*** Data supplied ***
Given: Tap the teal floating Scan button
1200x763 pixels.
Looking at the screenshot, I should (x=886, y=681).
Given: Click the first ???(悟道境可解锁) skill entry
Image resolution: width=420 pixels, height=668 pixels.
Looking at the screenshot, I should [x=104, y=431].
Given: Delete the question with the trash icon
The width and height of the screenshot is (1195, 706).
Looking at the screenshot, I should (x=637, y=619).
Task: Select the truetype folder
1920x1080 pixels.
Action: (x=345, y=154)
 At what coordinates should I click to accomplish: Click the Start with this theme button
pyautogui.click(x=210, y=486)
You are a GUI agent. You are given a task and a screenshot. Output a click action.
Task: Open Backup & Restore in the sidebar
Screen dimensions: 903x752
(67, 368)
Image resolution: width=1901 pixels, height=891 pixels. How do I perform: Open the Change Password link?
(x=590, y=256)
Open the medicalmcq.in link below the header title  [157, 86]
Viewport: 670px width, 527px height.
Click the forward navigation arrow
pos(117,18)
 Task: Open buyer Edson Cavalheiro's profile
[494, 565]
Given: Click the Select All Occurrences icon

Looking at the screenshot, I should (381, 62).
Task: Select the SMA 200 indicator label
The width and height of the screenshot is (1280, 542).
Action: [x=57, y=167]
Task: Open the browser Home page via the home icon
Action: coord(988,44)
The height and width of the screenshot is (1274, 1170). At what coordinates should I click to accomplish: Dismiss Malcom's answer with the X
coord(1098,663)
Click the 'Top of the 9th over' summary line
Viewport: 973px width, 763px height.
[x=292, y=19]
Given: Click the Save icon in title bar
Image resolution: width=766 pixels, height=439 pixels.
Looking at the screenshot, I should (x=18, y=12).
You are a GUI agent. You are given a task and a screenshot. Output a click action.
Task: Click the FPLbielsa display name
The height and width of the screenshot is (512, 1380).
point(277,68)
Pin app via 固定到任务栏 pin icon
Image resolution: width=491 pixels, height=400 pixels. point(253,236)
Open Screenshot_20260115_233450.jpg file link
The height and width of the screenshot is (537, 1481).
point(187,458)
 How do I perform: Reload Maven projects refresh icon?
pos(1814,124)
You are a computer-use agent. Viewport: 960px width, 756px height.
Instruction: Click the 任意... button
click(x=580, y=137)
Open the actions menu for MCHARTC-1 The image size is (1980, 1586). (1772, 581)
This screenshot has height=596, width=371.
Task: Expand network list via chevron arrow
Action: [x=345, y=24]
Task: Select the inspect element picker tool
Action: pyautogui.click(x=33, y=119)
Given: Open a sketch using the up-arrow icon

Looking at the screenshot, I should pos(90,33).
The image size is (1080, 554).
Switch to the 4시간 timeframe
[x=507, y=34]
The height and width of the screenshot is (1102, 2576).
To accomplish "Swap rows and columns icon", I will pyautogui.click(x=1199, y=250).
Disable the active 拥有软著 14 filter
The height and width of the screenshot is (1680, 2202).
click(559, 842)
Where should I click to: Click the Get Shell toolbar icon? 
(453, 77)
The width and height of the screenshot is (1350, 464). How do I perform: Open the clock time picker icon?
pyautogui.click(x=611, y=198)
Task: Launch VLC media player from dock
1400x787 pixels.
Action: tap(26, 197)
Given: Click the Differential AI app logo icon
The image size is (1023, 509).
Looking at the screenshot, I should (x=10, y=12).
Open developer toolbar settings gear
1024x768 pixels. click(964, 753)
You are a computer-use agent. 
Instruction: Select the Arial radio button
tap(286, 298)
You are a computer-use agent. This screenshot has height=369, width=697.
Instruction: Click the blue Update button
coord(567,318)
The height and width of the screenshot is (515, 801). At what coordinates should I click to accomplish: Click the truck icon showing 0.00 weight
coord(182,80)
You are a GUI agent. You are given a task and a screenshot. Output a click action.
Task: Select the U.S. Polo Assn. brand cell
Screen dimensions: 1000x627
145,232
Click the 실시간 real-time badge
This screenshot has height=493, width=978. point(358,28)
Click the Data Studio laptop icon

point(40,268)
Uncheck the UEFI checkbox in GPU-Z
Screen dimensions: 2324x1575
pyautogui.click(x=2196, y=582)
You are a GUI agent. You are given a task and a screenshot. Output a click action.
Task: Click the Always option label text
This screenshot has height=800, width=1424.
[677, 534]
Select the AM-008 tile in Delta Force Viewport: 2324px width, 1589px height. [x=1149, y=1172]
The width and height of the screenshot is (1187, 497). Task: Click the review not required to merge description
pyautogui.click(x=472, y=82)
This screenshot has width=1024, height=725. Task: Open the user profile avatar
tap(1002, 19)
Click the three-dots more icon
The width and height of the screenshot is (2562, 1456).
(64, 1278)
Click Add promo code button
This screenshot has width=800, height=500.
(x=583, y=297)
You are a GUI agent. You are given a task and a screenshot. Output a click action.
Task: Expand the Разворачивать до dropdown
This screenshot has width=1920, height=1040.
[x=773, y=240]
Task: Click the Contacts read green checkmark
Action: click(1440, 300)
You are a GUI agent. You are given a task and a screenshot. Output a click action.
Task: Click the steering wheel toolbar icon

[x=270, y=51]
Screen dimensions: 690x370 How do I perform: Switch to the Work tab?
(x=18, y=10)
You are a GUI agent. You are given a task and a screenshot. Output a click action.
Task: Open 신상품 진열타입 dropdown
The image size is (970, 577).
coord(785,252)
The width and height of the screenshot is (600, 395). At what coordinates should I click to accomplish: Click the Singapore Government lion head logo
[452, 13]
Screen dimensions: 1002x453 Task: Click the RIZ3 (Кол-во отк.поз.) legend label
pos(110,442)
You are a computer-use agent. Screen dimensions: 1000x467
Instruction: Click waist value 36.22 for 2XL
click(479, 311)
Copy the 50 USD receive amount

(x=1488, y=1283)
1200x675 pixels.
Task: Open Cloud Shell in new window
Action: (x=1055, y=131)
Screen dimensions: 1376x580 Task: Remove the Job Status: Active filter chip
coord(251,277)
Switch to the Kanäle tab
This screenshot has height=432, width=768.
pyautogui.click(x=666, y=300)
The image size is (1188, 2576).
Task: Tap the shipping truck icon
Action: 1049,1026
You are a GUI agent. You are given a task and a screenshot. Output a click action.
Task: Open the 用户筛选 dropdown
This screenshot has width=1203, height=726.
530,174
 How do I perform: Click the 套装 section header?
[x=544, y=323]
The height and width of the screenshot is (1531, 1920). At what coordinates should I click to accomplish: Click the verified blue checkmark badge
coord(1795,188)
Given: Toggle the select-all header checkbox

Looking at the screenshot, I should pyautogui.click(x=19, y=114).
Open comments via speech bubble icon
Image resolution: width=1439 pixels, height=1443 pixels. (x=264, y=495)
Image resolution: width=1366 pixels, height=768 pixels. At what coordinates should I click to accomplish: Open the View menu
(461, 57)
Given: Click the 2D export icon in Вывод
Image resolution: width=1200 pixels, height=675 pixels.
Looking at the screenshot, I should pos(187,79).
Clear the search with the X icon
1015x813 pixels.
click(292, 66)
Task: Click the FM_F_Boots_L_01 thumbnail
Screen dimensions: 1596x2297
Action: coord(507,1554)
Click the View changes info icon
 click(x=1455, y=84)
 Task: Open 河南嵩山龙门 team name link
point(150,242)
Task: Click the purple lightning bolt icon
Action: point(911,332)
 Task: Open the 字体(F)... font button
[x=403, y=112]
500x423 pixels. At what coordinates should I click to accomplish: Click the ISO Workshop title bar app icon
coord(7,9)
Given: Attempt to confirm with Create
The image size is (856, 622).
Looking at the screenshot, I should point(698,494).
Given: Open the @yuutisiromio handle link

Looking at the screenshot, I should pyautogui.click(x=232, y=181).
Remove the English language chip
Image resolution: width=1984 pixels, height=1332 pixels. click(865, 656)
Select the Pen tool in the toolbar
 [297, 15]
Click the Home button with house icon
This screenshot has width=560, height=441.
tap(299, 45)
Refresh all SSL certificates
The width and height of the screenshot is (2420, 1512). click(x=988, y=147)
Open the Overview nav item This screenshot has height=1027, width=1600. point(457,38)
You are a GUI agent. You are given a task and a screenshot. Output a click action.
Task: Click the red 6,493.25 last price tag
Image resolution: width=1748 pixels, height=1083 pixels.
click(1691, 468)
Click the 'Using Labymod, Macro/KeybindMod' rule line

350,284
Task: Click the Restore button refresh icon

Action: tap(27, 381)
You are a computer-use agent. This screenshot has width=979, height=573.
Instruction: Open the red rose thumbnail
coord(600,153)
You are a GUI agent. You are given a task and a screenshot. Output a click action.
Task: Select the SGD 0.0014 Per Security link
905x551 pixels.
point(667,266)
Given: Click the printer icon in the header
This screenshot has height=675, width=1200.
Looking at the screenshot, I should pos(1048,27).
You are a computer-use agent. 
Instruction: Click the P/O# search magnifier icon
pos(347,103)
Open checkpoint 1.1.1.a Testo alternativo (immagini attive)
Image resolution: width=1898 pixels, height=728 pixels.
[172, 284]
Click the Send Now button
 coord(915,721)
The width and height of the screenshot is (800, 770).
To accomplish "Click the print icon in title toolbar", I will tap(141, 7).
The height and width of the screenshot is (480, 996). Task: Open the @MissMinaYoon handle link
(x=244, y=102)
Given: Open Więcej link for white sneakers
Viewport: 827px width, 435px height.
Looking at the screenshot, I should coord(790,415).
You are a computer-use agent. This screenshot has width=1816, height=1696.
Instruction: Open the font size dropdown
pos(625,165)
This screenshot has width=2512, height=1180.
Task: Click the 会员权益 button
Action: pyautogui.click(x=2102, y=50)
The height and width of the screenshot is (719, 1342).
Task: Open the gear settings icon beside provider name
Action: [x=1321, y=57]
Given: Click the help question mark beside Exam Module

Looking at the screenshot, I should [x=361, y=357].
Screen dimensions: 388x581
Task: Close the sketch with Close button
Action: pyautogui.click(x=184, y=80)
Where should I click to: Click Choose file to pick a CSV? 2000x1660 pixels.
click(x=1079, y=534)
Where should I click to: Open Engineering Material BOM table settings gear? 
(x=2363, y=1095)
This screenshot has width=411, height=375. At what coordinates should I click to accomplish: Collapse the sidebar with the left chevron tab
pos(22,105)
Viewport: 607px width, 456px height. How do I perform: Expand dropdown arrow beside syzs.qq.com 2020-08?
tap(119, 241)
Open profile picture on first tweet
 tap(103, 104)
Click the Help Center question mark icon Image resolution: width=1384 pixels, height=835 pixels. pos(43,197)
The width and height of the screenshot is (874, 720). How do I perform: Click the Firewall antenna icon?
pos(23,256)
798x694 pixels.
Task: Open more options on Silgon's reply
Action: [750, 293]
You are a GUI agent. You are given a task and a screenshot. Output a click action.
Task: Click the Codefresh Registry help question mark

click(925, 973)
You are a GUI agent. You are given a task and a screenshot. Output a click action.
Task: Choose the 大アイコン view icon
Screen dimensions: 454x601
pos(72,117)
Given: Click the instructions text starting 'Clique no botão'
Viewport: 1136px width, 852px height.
***
Your objective => Render the lines from the start of the records through the line containing "Looking at the screenshot, I should (x=886, y=681).", inclusive, as a JSON list of strings, one string per line, omitting any blank lines.

Response =>
[
  "Given: Tap the teal floating Scan button",
  "1200x763 pixels.",
  "Looking at the screenshot, I should (x=886, y=681)."
]